J'hésite aussi avec : LE jour où tout s'est terminé.

C'était donc un mercredi. Le 25 mai 2016 pour être précise. La veille j'avais passé la journée les pieds dans un volcan avec 40 gamins pour cause de voyage scolaire. On s'était gelé la nouille comme jamais d'ailleurs. Mercredi, 18h30, coup de téléphone. Comme chaque jour. Une habitude, car oui en 7 ans on prend des habitudes comme se téléphoner tous les jours à la même heure pour ne rien se dire et ça nous rend heureux. Appel manqué, j'étais au téléphone avec mon papa. Je rappelle. Et là. Coup de massue. Uppercut dans le coeur. Claque dans la tronche. J'ai eu l'impression qu'une force invisible venait de me projeter à travers la fenêtre et que je tombais en continu. D'ailleurs depuis, j'ai toujours l'impression de tomber, le gouffre est profond !
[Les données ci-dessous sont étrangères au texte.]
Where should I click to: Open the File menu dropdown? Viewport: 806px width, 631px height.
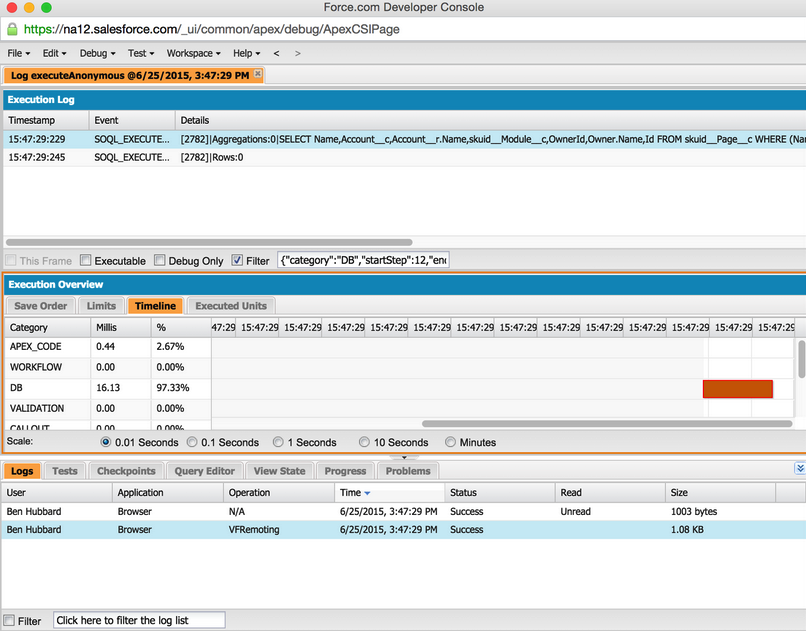(18, 53)
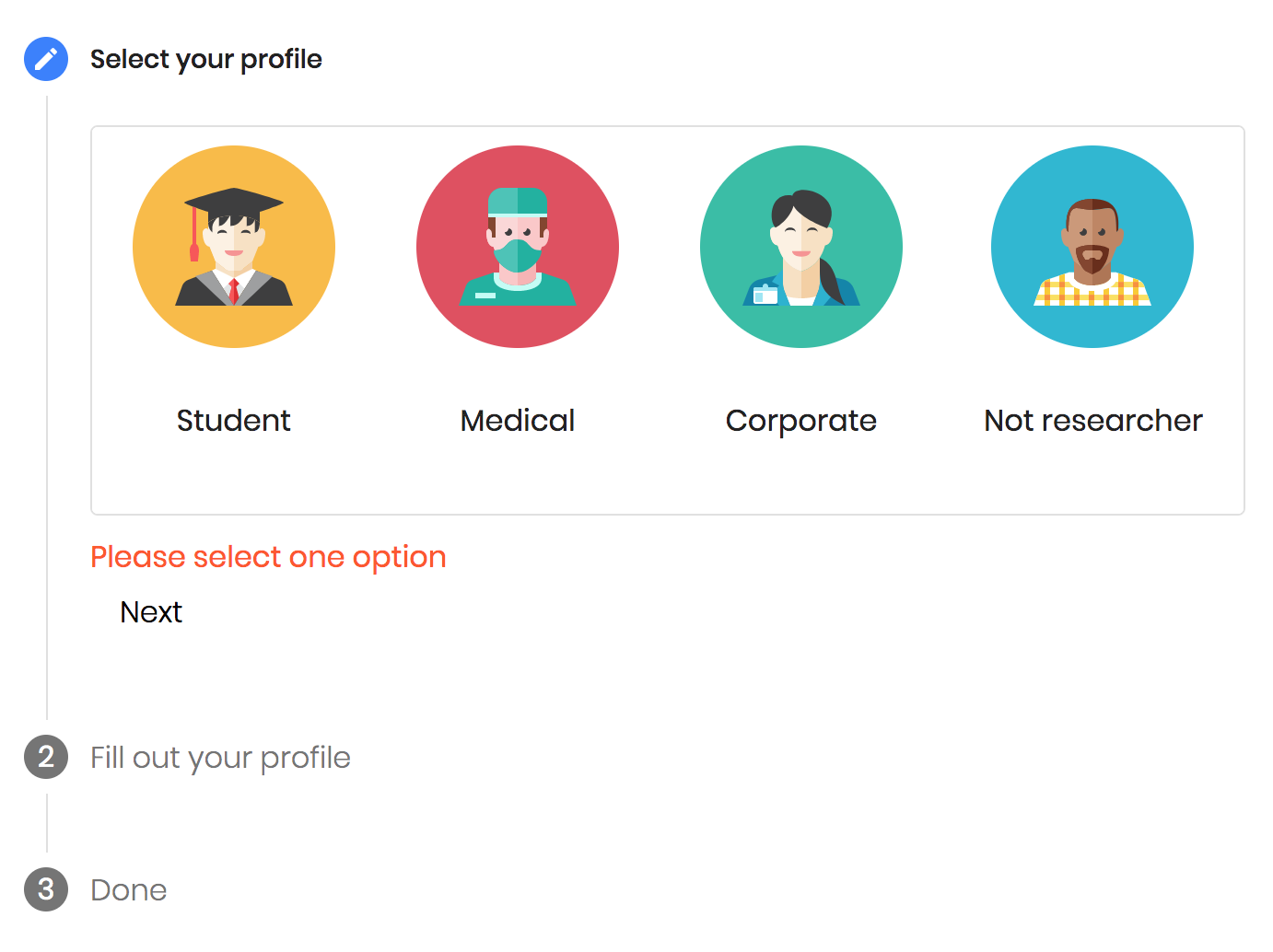This screenshot has height=952, width=1273.
Task: Click the Select your profile step heading
Action: (x=206, y=59)
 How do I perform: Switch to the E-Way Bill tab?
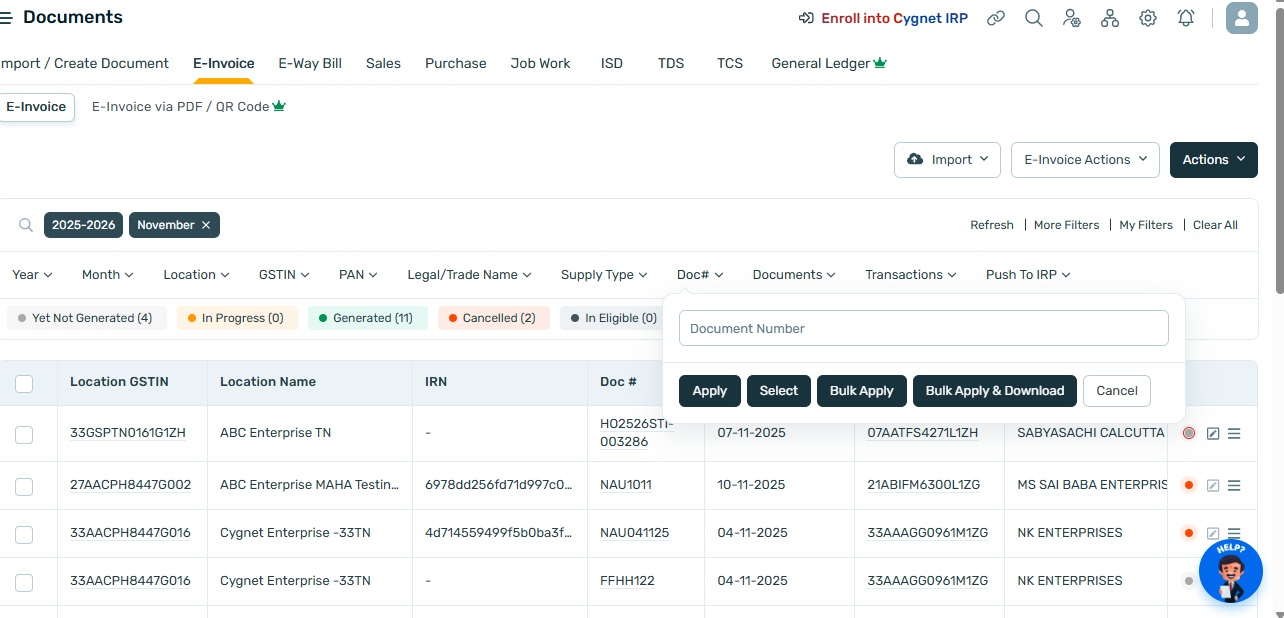(310, 63)
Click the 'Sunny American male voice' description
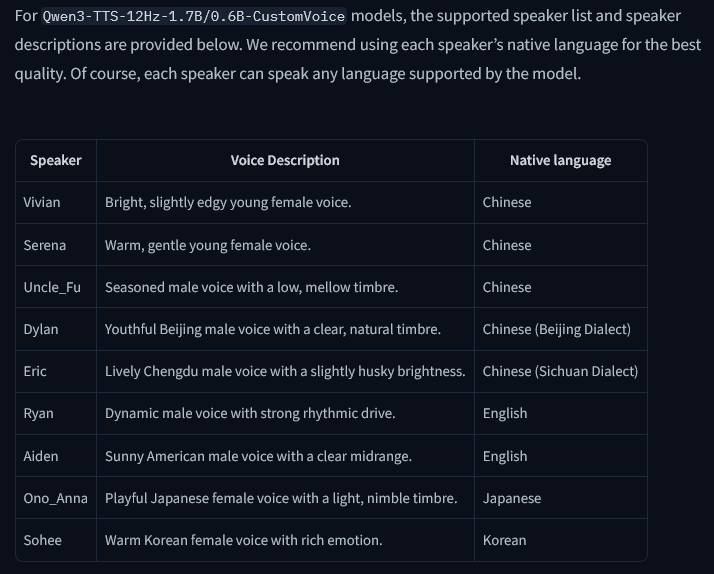The image size is (714, 574). tap(258, 456)
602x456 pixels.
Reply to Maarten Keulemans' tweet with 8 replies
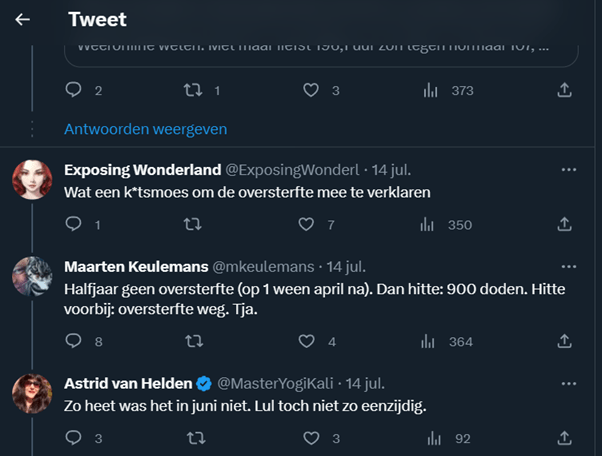[73, 341]
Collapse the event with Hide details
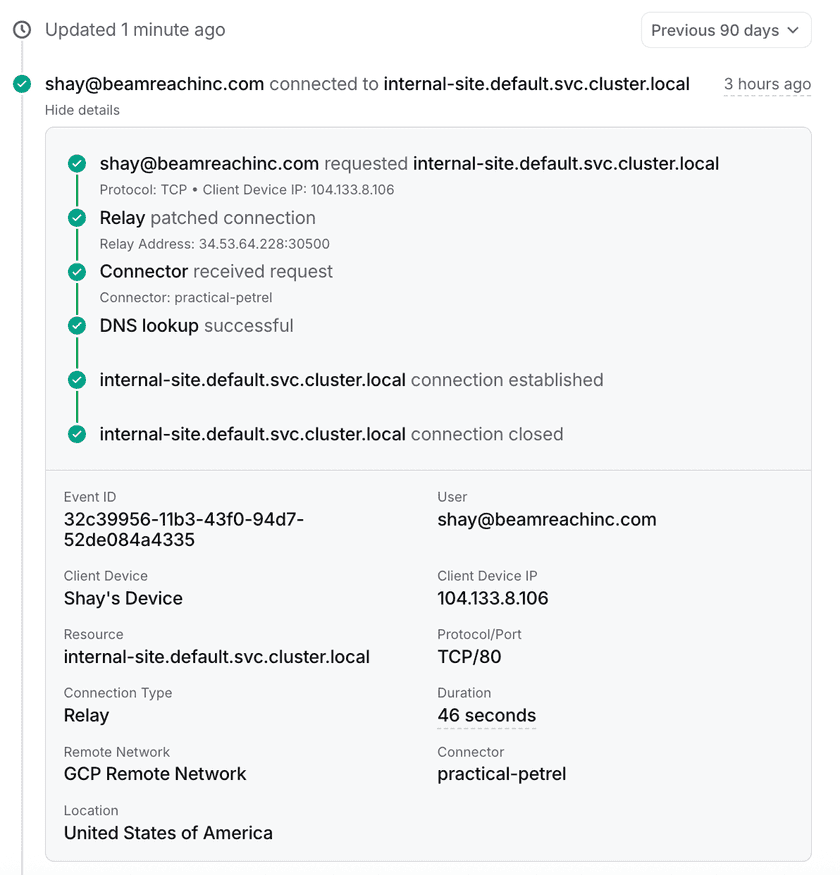The image size is (840, 875). point(82,110)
C'était fini. Terminé. Assaisoné de "Je ne t'aime plus." avec pas mal de reproches évidemment. Je me souviens exactement de l'endroit où je me trouvais dans mon appartement. Sur mon fauteuil de bureau. J'étais en train de tapoter sur l'ordinateur une vague fiche de prép' pour occuper mes élèves le lendemain. J'étais là. Et ensuite j'ai eu l'impression de m'observer. Comme si j'étais sortie de mon corps l'espace d'un instant. Je m'observais de l'extérieur. Je bougeais en marmonnant des mots tels que "C'est pas possible, c'est pas vrai". Je bougeais d'une pièce à l'autre. Mais je ne criais pas. Je ne pleurais pas. J'étais vide. C'est ce qui m'a le plus surprise. Ma réaction. J'aurai du crier, pleurer, hurler, l'insulter. Le fait est, qu'il me larguait par téléphone. Par téléphone au bout de 7 ans. Alors qu'il se trouvait à 2h30 de route. 2h20 quand on ne fait pas de pause. 2h20. Et non, il n'a pas fait le déplacement. J'ai réclamé un skype dans la foulée, je voulais l'avoir en face de moi. Bon rebelote, les explications qui n'ont aucun sens, les reproches. Je n'ai rien compris à ce qu'il m'arrivait. Presque 2 heures de skype où je n'ai rien compris. Absolument rien. 
Il a averti tout le monde une fois le skype coupé. Tout le monde. Je n'avais même pas eu le temps de comprendre ce qu'il se passait. Sa famille, nos amis communs. Merde, mais que m'est-il arrivé ? Je ne réalisais pas. Et je continuais à tomber, à tomber encore et toujours. Une chute interminable. Je ne sais plus si j'ai réussi à dormir. J'appréhendais tellement la journée du lendemain. J'ai averti mes collègues par sms de la situation. Mes parents. Quelques amis. Certains m'ont dit "Ca s'arrangera tu verras !" et je répondais "Non". 
Je le savais. Je crois que je savais depuis longtemps que ça battait de l'aile, mais on avait traversé tellement d'épreuves que j'étais persuadée qu'on remonterait la pente. Il a pris la fuite. Comme un lâche. Par téléphone. Incapable de m'affronter. 
Et moi dans tout ça je n'ai même pas pris la voiture pour aller le voir. Je ne l'ai pas fait. Je ne suis pas allée le supplier. Jamais. Par fierté ou parce qu'au fond je savais. Je n'en sais rien.
Mais la chute par contre n'en finissait pas...
Je n'ai pas mangé ce soir là. C'était le premier repas que je sautais depuis longtemps. Et le premier d'une très longue série. J'ai pris une douche en pleurant, j'ai enfilé mon pyjama en pleurant, je lui ai envoyé un sms ou lui ai téléphoné en pleurant mais pour rien dire, juste pour me rassurer. Je me suis allongée sur mon lit en pleurant et j'ai du dormir 2 heures. Je n'avais pas encore compris que la chute que je vivais n'allait pas se terminer de si tôt. Que j'allais vivre un enfer sur terre. Que j'allais découvrir le pire de moi en tentant de sauver le meilleur. Mais j'avais conscience d'avoir tout perdu. Ma confiance en moi, mon amour propre, ma dignité, son amour, mon pillier, mes 7 ans d'amour. Tout partait en fumée et j'étais une simple spectatrice.
Je me plais à croire qu'on est tous des phoenix (renaître de ses cendres et tout ce tas de conneries). Pour l'instant je suis à l'état de cendres.